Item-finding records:
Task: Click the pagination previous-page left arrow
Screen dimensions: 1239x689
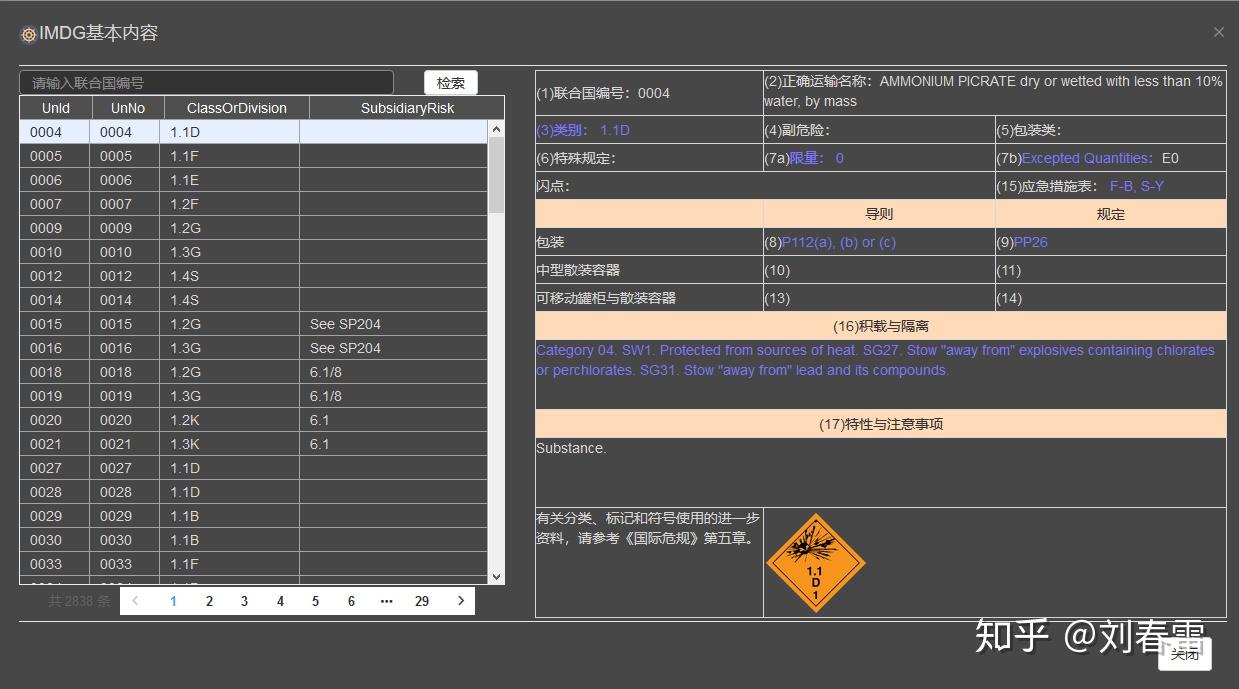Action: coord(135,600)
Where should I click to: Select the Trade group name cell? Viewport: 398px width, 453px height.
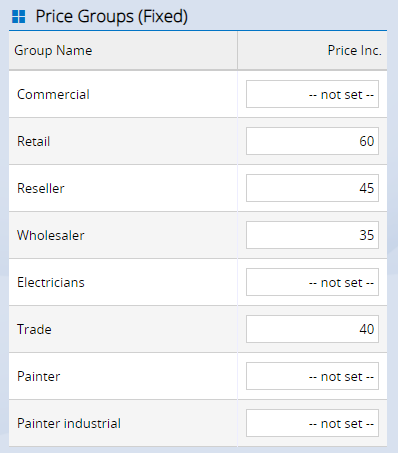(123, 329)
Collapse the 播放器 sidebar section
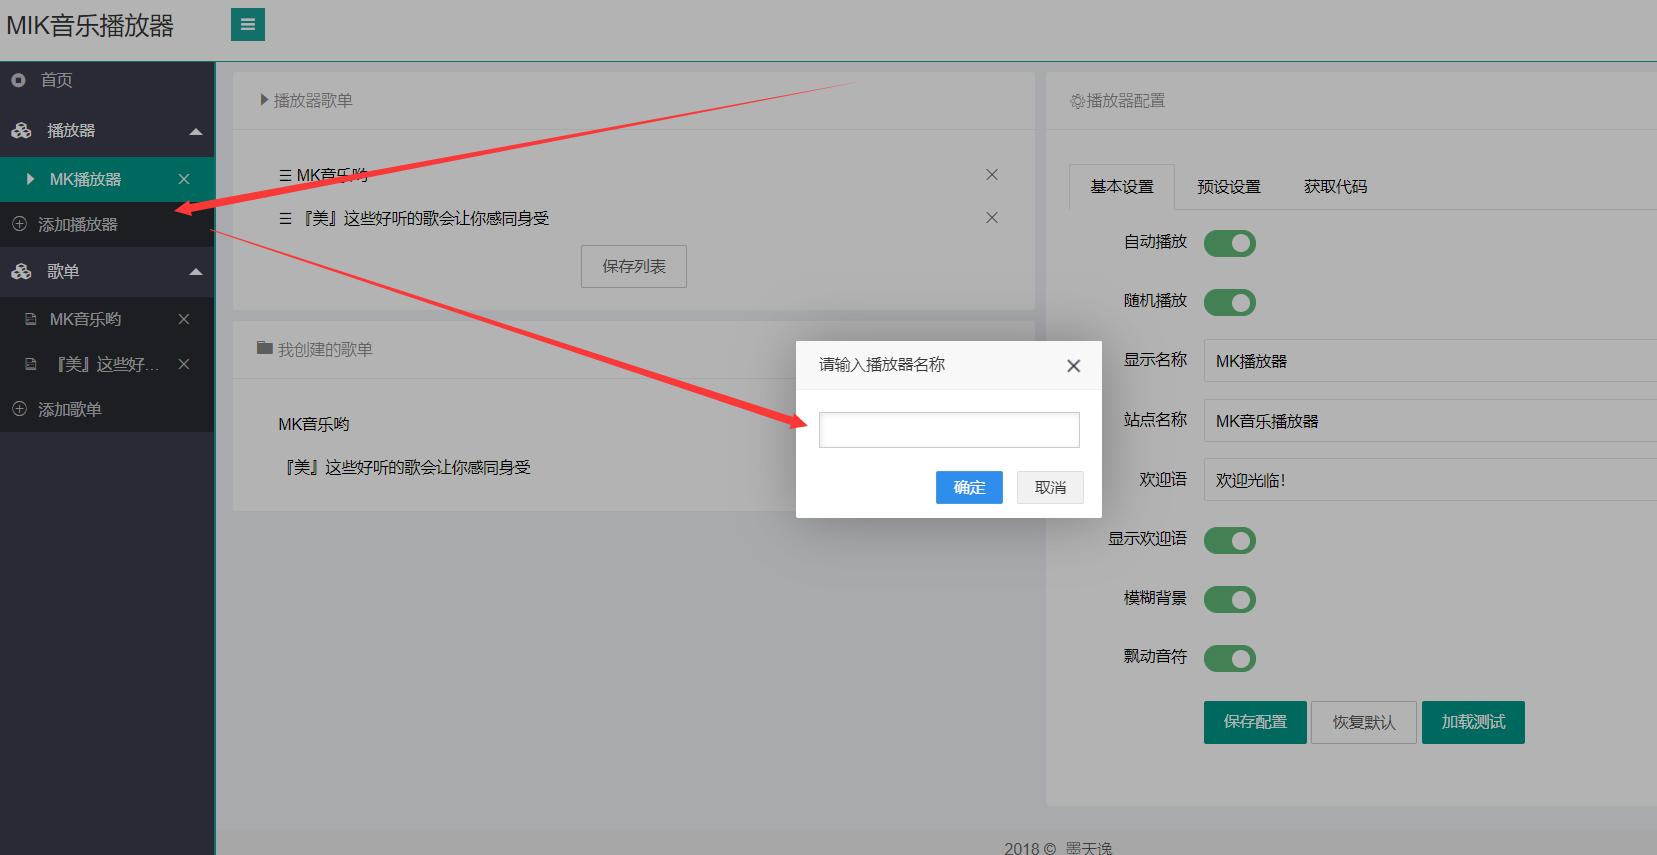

» Your task
Reproduce every line of the records above, requests included, moving each answer's coordinates by adding 20 to every number in them. Leave the pictures out.

» The output
Task: Click the pagination previous-page left arrow
Screen dimensions: 1239x689
Action: coord(155,620)
Where should I click to: Select the Trade group name cell? Viewport: 398px width, 453px height.
(143, 349)
Collapse the 播放器 sidebar section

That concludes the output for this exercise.